# Document excerpt

◇ ◇ ◇ ◇ ◇

To whatever cause it may be assigned, it has to be admitted that musicians in those days had a most unenviable reputation, and were looked upon with the greatest contempt.
One qualification of this statement may be made, as there is little doubt that a great distinction was made between the composer and the "musician."
Every rogue and vagabond who scoured the country giving crude and generally offensive performances styled himself musician, so the public, having no greater genius for fine discrimination then than now, came to regard all persons who were engaged in the performance of music, if not with active aversion, at any rate with passive contempt.
It is in these early times that the foundation of the feeling was laid, only to be strengthened later on when Puritanism came with fanatic intensity to still further deepen it. How engrained in the spirit of the people this sentiment became is evident, even to this day.
That the composer of music was regarded in a different light, we shall be able to prove.
He obtained degrees at the Universities of Oxford and Cambridge, where he proceeded to the high position of Professor of the University in the Chair of Music.
Leases of Crown lands were made to him, with grants of armorial bearings in some cases; indeed, there are evidences of many kinds to show that his calling was held in high esteem. With the "musicians," as they were called, or "minstrels," as they called themselves, things went from bad to worse. Doubtless reinforced again by cast-off camp-followers from the armies of the Wars of the Roses, they became, by the reign of Queen Elizabeth, not only a source of terror to the countryside, but a nuisance and a pest to the towns. Gosson writes, about 1580: "London is so full of unprofitable pipers and fiddlers that a man can no sooner enter a tavern, than two or three cast of them hang at his heels, to give him a dance before he depart."5
In 1597 a law was passed in which they were classed as "rogues, vagabonds, and sturdy beggars," and were threatened with severe penalties.
The War of the Rebellion probably brought them still another accession to their ranks, as, so far from being harmed by this threat, things must have got even worse, to judge by the following edict issued by Cromwell only a few years later: —
"Any persons commonly called fidlers or minstrels who shall at any time be taken playing, fidling, and making music in any inn, ale-house, or tavern, or shall be taken proffering themselves, or desiring, or intreating any to hear them play or make music in any of the places aforesaid, shall be adjudged and declared to be rogues, vagabonds, and sturdy beggars."
It may be at once assumed that if they were able to evade the hands of Elizabeth, they were little likely to escape those of Cromwell, who may be said to have, at last, cleared the country of what had become a positive menace to the security of life, since under the guise of wandering minstrels, highwaymen and other criminals had long been wont to carry on their occupations with comparative immunity.
The age of Queen Elizabeth was one of transition, the Commonwealth marked the birth of the new era, and with it the final disappearance of the picturesque, even if somewhat depraved, English troubadour.
CHAPTER II
MUSIC BEFORE AND DURING THE REFORMATION – (continued)

◇ ◇ ◇ ◇ ◇

# What to do
1 - According to the excerpt on English minstrels, in what year was a law passed classing them as "rogues, vagabonds, and sturdy beggars"?
2 - Output, word for word, the part of the excerpt on English minstrels that opens with the words containing "It may be at" and closes with "REFORMATION – (continued)".

# Stored data
◇ ◇ ◇ ◇ ◇

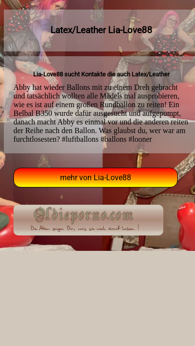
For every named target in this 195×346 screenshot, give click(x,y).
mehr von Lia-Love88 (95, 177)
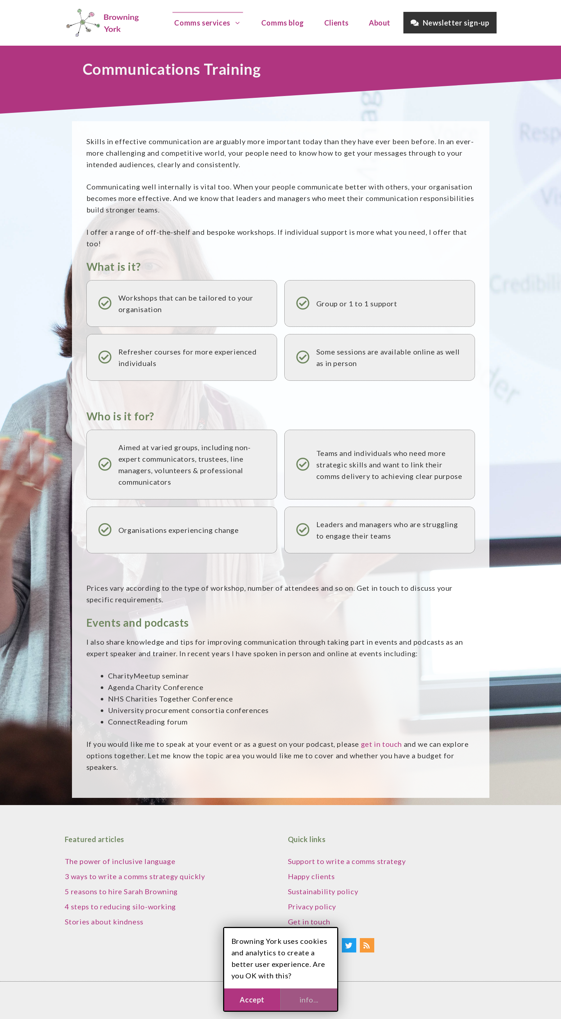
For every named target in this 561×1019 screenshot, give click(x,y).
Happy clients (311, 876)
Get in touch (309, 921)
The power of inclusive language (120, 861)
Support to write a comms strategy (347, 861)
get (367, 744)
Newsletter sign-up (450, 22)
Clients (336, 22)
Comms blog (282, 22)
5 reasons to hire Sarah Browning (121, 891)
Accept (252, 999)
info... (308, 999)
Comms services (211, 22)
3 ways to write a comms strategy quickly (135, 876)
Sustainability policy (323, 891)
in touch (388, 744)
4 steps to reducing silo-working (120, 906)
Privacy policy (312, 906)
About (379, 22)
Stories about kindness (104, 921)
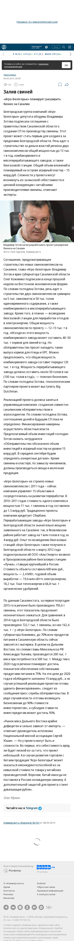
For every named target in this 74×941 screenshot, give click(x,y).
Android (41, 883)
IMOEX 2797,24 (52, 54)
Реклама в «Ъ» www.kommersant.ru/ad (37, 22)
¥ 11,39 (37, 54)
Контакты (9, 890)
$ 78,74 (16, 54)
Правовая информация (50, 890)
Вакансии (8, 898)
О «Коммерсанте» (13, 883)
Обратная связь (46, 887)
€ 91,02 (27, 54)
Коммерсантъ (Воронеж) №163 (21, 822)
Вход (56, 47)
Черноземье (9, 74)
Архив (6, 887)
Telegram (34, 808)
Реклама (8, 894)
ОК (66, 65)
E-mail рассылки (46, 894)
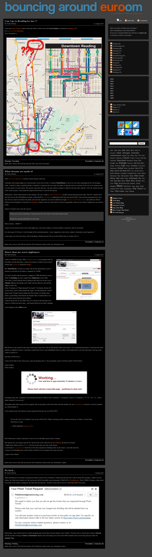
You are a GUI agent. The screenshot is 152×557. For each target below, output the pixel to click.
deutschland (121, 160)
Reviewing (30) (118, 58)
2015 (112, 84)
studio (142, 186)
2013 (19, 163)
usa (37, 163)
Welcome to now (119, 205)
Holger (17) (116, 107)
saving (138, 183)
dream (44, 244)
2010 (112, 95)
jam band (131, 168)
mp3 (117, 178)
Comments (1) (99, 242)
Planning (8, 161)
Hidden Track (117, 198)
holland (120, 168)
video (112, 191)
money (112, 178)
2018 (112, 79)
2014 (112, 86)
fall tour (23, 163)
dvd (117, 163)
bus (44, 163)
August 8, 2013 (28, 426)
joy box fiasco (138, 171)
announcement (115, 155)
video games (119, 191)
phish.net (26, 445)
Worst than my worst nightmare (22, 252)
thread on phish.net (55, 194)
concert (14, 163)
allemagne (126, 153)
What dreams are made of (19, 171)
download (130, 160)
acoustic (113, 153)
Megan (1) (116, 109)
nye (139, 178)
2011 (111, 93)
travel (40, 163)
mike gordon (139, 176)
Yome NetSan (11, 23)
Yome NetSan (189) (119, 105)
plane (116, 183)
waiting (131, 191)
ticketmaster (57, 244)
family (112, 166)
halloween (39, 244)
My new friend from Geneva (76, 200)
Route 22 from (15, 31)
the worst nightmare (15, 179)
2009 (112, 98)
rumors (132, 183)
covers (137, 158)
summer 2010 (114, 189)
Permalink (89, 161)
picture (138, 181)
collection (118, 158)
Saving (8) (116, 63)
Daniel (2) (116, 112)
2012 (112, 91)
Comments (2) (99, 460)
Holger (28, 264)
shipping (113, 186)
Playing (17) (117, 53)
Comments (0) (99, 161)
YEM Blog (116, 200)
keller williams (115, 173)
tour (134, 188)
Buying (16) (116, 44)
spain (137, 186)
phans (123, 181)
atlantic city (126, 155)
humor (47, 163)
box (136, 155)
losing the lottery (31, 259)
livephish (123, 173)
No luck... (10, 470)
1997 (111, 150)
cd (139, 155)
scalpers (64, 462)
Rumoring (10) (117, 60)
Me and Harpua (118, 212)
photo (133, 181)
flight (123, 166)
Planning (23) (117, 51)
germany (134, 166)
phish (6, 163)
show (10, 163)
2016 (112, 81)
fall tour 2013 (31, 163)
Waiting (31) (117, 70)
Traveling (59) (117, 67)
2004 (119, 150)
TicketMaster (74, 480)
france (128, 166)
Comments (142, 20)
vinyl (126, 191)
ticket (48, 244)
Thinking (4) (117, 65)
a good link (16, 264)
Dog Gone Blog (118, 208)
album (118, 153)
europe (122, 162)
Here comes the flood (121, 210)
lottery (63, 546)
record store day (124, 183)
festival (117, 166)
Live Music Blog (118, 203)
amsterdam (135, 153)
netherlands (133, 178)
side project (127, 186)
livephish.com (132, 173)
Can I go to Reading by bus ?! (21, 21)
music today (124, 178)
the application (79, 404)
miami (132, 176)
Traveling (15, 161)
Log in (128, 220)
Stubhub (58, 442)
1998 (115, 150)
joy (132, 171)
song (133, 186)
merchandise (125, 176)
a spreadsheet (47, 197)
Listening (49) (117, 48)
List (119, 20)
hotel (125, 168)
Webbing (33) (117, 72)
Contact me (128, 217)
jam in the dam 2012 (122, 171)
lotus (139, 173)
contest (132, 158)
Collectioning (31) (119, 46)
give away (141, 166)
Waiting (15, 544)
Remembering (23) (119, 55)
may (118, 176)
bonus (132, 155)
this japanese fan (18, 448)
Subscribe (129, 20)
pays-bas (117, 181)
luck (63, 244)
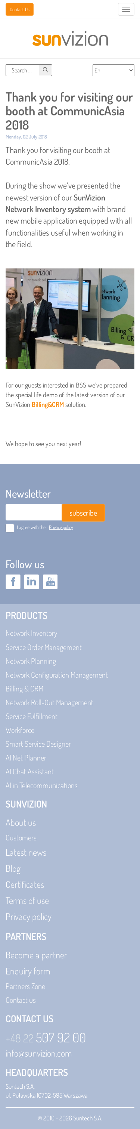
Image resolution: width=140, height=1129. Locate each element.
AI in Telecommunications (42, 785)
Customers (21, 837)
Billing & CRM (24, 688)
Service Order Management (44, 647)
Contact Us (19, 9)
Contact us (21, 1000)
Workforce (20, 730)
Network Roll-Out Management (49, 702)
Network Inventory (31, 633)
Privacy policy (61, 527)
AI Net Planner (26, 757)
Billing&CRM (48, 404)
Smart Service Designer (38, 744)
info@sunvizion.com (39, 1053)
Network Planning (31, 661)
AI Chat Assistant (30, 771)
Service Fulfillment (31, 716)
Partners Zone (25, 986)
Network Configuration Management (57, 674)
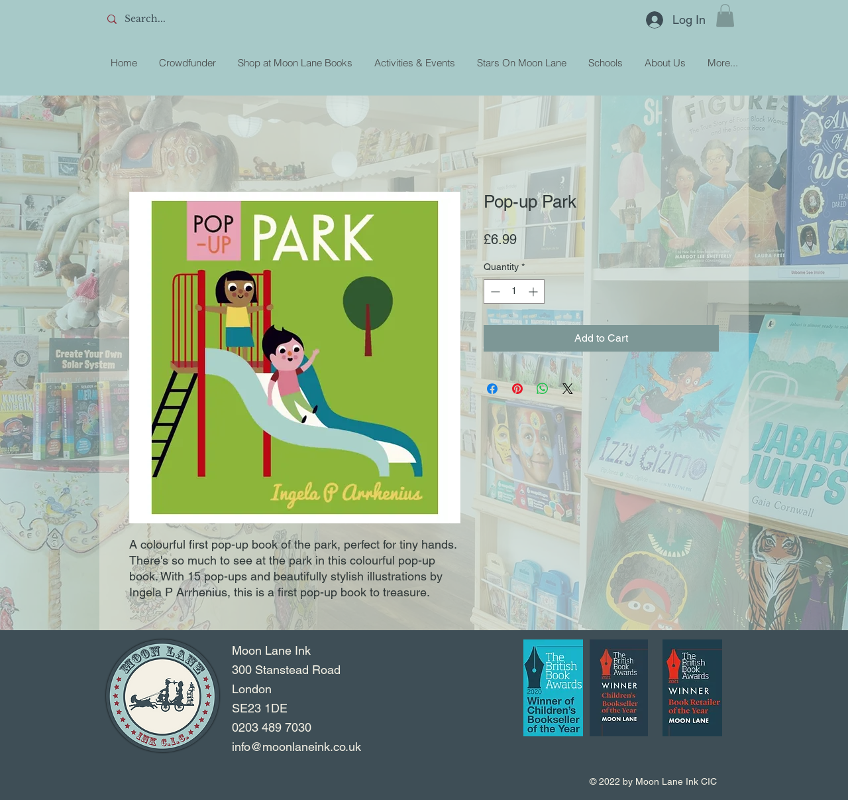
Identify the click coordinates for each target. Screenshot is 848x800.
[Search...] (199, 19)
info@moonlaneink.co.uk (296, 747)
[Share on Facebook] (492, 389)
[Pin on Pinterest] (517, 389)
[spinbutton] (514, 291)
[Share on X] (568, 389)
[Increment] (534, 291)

◇ ◇ ◇ ◇ ◇

# Worked answers
1 - 1597

2 -
It may be at once assumed that if they were able to evade the hands of Elizabeth, they were little likely to escape those of Cromwell, who may be said to have, at last, cleared the country of what had become a positive menace to the security of life, since under the guise of wandering minstrels, highwaymen and other criminals had long been wont to carry on their occupations with comparative immunity.
The age of Queen Elizabeth was one of transition, the Commonwealth marked the birth of the new era, and with it the final disappearance of the picturesque, even if somewhat depraved, English troubadour.
CHAPTER II
MUSIC BEFORE AND DURING THE REFORMATION – (continued)